Of the lines in the data below, write out exactly those from the one holding "You are a computer-use agent. Viewport: 280px" through the one holding "Viewport: 192px width, 150px height.", both included.

####

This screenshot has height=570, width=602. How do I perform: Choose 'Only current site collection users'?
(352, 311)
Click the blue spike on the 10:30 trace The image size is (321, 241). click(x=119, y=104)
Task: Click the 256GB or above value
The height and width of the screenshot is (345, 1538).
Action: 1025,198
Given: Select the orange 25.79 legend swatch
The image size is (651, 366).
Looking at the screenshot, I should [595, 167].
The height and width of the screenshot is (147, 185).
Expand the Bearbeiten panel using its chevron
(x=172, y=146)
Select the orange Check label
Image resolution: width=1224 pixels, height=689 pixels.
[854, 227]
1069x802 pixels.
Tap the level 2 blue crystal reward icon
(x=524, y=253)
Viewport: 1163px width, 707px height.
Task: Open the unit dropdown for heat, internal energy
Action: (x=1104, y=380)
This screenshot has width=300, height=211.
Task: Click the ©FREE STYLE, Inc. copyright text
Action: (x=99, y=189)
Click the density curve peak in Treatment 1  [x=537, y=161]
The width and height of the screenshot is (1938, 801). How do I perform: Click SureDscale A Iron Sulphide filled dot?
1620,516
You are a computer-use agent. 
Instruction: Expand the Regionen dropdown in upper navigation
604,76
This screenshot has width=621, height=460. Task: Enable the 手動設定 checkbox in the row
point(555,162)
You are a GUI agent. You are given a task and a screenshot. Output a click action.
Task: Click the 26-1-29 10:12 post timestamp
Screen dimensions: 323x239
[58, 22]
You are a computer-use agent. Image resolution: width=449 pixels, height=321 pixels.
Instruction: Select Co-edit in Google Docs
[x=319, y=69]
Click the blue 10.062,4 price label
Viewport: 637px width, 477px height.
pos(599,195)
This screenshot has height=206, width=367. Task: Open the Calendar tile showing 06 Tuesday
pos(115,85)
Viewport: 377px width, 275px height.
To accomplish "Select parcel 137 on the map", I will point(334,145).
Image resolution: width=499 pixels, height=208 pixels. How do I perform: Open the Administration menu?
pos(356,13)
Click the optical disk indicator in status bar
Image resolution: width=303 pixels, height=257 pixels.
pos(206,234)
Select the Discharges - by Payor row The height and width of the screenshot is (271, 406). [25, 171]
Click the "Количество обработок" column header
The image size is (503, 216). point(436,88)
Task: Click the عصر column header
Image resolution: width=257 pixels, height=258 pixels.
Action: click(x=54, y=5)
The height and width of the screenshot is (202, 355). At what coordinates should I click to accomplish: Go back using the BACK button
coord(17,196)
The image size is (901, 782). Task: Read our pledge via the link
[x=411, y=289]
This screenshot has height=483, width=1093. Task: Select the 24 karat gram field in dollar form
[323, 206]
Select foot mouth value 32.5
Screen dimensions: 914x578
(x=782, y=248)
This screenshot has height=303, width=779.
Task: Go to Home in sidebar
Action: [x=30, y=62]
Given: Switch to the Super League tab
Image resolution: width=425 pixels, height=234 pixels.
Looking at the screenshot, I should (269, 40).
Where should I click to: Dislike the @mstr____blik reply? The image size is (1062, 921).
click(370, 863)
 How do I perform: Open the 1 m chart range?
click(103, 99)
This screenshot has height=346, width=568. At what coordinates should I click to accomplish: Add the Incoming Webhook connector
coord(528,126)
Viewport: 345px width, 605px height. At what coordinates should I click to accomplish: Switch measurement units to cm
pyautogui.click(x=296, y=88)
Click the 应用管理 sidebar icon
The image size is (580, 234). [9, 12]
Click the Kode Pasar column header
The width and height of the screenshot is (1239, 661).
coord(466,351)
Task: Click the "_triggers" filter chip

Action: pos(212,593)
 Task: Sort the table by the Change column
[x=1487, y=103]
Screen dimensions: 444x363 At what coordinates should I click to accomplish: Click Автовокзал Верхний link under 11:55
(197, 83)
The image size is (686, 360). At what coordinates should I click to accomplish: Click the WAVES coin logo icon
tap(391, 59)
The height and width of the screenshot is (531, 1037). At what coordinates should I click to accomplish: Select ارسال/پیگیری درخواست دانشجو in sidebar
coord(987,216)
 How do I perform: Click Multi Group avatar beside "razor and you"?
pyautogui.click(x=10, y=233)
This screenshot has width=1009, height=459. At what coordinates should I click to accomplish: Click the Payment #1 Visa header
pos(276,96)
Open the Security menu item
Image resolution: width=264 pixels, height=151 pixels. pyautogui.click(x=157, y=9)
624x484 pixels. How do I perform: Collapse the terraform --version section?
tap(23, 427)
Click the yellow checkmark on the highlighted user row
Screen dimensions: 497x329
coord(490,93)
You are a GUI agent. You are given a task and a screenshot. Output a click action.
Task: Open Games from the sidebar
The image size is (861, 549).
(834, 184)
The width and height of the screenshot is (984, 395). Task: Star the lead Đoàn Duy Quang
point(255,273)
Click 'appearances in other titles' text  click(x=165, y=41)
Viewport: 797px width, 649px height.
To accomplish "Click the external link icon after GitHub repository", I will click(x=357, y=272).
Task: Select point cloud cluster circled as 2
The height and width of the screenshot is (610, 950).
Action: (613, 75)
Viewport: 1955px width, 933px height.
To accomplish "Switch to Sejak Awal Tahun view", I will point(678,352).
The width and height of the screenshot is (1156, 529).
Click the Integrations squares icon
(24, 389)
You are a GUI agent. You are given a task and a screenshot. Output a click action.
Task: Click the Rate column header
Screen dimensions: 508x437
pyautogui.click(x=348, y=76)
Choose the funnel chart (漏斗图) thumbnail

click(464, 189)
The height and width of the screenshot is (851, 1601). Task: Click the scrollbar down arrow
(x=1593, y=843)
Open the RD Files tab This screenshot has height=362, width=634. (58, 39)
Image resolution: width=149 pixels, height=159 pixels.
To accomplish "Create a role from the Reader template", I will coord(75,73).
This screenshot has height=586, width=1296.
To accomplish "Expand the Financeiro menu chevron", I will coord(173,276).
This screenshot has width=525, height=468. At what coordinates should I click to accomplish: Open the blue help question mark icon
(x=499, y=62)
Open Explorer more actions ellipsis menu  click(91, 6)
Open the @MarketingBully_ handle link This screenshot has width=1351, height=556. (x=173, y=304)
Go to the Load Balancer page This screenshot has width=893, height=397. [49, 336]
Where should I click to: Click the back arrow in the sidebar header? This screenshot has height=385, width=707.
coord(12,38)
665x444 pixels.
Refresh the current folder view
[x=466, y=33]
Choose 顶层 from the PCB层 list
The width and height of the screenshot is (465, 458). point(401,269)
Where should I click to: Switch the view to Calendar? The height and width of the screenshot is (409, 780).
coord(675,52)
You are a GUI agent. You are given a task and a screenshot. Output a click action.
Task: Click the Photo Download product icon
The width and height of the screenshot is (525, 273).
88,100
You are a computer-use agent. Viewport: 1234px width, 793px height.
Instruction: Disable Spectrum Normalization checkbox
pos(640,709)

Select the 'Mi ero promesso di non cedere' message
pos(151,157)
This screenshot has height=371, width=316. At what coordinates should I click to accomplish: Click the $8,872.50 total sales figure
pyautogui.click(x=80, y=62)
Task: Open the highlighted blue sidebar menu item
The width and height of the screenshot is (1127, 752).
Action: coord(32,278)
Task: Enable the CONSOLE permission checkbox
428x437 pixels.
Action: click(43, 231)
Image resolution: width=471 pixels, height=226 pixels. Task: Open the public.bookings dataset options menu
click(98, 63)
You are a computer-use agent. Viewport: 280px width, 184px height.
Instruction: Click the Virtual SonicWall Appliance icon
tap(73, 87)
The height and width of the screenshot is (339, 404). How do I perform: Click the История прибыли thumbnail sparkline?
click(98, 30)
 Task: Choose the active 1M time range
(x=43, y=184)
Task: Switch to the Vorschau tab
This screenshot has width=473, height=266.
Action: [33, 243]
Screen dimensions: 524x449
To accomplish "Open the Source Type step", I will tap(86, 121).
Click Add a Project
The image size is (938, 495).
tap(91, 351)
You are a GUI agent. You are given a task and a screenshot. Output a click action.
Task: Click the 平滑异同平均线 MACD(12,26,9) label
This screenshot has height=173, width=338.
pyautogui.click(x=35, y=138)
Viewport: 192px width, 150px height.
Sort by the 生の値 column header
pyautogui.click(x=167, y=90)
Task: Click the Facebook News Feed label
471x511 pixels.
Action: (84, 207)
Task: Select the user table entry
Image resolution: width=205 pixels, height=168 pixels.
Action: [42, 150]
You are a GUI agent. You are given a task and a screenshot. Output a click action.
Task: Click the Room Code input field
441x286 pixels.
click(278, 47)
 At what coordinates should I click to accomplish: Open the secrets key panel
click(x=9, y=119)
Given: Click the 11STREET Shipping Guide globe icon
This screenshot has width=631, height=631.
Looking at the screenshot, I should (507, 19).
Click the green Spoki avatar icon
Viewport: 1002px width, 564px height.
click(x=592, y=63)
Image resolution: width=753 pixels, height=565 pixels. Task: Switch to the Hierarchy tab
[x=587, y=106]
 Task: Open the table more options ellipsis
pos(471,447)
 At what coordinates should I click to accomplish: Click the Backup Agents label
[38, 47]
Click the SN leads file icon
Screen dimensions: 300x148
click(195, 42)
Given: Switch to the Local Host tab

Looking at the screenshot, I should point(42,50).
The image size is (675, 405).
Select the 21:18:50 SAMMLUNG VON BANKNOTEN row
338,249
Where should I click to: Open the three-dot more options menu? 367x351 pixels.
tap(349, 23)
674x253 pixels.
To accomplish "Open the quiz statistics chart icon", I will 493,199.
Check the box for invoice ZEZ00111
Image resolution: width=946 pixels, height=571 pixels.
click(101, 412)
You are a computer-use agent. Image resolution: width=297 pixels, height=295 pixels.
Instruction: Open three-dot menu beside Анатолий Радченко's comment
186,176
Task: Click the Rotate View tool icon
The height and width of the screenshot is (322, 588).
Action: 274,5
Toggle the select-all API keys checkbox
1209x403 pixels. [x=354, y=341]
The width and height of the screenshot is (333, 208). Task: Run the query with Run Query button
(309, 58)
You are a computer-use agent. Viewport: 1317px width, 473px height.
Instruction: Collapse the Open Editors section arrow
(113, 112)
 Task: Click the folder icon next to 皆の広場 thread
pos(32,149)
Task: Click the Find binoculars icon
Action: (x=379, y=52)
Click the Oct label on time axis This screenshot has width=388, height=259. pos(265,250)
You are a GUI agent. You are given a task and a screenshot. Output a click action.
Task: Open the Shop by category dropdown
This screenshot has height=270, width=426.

####

**Task response**
You are a computer-use agent. Viewport: 280px width, 184px height.
Instruction: Click the Virtual SonicWall Appliance icon
tap(73, 87)
The height and width of the screenshot is (339, 404). How do I perform: Click the История прибыли thumbnail sparkline?
click(98, 30)
 Task: Choose the active 1M time range
(x=43, y=184)
Task: Switch to the Vorschau tab
This screenshot has width=473, height=266.
Action: [33, 243]
Screen dimensions: 524x449
To accomplish "Open the Source Type step", I will tap(86, 121).
Click Add a Project
The image size is (938, 495).
tap(91, 351)
You are a GUI agent. You are given a task and a screenshot. Output a click action.
Task: Click the 平滑异同平均线 MACD(12,26,9) label
This screenshot has height=173, width=338.
pyautogui.click(x=35, y=138)
Viewport: 192px width, 150px height.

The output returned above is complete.